Until yesterday, LaFleur had been noncommittal in response to calls for a technical conference. But she had expressed concern about the proposed rule's failure to include a "reliability mechanism" to protect the integrity of the grid.
"I think we're going to have to get involved in making sure that reliability is protected as the Clean Power Plan is implemented," LaFleur said in November. "Protecting reliability isn't optional. The lights are going to stay on. So that this should somehow be built into the process seems to make sense" (EnergyWire, Nov. 10).
EPA welcomed the commission's announcement. Liz Purchia, a spokeswoman for EPA, said the agency devoted significant attention to ensuring the rule didn't interfere with the nation's reliable and affordable supplies of power and has reached out "from day one" to the public, stakeholders and federal partners including FERC.
Purchia also defended EPA's track record on safeguarding the grid. "In the agency's 40-year history, emissions from power plants have decreased dramatically, improving public health protection for all Americans, while the economy has grown," she said. "During this time, there have been no instances in which Clean Air Act standards have caused the lights to go out."
Sen. Lisa Murkowski (R-Alaska), who will lead the Senate Energy and Natural Resources Committee next year, said FERC's announcement didn't make up for what she sees as EPA's lack of coordination in the run-up to the proposed rule.
"A national conference, followed by three regional technical conferences, is no substitute for EPA's failure to engage FERC and DOE in a formal, documented process to address the impact on electric reliability of EPA's series of major rulemakings in recent years," Murkowski said in a statement. "I remain hopeful however that the conferences will be useful to develop a better public record on these crucial questions, and I will remain as vigilant on this issue as I have been since 2011."

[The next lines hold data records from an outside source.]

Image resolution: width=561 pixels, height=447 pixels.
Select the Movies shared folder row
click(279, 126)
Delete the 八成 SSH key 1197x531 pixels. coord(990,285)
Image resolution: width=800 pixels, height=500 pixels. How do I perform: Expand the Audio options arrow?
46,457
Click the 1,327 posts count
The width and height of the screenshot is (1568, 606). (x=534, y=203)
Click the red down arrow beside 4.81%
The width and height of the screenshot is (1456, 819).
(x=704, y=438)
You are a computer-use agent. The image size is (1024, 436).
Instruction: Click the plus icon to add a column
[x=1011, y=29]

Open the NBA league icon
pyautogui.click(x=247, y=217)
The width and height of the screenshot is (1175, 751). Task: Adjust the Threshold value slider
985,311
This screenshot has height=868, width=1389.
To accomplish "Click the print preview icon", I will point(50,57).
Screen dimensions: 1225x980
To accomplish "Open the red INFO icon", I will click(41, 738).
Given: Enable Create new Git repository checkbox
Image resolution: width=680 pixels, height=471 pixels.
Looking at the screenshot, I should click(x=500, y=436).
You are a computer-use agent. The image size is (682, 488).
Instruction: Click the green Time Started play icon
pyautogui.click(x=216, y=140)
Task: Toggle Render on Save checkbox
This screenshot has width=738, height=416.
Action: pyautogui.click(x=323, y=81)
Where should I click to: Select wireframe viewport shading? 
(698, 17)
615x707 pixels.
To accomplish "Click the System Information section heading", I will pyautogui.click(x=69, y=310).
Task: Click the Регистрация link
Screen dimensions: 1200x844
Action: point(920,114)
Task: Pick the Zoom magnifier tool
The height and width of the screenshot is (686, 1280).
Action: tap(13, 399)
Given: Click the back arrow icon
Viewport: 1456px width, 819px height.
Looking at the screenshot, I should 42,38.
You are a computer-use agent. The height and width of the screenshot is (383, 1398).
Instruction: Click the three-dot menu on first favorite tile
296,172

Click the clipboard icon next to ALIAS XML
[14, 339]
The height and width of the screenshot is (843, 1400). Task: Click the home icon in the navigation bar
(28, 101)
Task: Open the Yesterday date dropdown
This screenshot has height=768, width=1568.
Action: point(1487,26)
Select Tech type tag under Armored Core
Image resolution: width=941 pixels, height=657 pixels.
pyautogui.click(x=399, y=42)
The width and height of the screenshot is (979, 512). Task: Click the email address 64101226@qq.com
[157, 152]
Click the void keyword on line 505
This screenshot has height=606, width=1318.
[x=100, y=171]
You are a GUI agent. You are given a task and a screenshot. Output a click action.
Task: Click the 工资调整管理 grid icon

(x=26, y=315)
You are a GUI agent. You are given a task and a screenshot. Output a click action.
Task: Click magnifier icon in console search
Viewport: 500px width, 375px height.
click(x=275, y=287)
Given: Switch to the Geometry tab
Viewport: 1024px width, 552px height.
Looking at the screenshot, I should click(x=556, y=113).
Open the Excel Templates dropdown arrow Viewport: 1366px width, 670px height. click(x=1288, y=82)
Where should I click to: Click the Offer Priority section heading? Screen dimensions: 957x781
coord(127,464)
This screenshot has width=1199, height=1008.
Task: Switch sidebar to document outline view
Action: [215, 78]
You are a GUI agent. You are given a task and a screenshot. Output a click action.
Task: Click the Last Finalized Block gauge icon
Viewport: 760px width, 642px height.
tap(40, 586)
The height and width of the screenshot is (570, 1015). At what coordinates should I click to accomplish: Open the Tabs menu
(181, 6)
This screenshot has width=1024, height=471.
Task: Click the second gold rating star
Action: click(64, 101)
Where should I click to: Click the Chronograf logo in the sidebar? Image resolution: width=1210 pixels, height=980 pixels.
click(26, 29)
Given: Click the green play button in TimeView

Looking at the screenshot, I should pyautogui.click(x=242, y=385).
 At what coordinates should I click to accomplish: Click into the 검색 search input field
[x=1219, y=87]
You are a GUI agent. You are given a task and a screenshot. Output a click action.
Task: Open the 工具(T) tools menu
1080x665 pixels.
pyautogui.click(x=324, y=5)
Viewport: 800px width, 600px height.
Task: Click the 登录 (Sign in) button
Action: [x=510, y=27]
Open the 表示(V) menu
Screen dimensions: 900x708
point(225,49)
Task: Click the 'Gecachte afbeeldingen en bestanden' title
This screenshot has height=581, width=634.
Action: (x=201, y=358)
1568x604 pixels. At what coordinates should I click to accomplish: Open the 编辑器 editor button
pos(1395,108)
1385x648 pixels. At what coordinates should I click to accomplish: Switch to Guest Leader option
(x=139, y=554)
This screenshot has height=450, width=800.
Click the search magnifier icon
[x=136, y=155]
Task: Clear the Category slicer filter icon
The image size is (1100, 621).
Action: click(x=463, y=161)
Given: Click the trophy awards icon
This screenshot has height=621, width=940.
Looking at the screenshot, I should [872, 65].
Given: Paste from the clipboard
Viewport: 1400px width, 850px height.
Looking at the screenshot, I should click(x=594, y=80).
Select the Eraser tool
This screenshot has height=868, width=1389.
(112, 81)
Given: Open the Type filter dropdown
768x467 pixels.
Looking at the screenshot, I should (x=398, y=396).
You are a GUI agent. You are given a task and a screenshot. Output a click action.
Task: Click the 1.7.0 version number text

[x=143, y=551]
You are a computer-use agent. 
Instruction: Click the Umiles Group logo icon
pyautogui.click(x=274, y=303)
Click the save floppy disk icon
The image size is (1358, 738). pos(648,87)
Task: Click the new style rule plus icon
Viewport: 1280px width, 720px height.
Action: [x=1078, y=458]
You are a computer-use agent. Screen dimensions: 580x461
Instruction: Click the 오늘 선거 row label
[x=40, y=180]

FERC has been facing increasing pressure on Capitol Hill and from industry groups to weigh in on the potential effects of how states implement EPA's proposed rule under Section 111(d) of the Clean Air Act.
That push gained steam after the release of a high-profile report in November by the North American Electric Reliability Corp., the federally designated grid reliability overseer. It warned that EPA's proposal threatens reliable electricity delivery in 2020, the agency's initial compliance deadline (EnergyWire, Nov. 5).
NERC found that the EPA proposal's 2020 target would cause the retirement of 108,000 to 134,000 megawatts of existing generation capacity, primarily at coal plants, and questioned whether the nation's bulk power system could successfully shoulder such fast-paced changes.
House and Senate Republicans earlier this month called on FERC to publicly meet with EPA, the Energy Department, state regulators and power companies to discuss grid reliability concerns and explain what they say is a failure to coordinate implementation of EPA's proposal to cut carbon emissions (Greenwire, Nov. 25).
In the past month, two Republican members of FERC -- Tony Clark and Philip Moeller -- have said the commission should have a more formal advisory role as the EPA proposal takes shape.
Clark went so far as to advocate that EPA should have FERC review individual state plans to comply with the Clean Power Plan to ensure that implementation would not threaten the grid or electricity supply (EnergyWire, Dec. 5).
Yesterday, he issued a separate statement thanking LaFleur and welcoming the increased dialogue. Clark said FERC is "uniquely situated" to vet issues that arise as the Clean Power Plan is implemented, should the rule survive legal challenges.
"It is not difficult to envision scenarios in which a patchwork-quilt of implementation plans, if improperly crafted, either conflict with one another or with the Federal Power Act itself in ways that harm electric reliability and distort prices," Clark said. "FERC is uniquely situated to vet these issues so that such scenarios are avoided."
Reporter Hannah Northey contributed.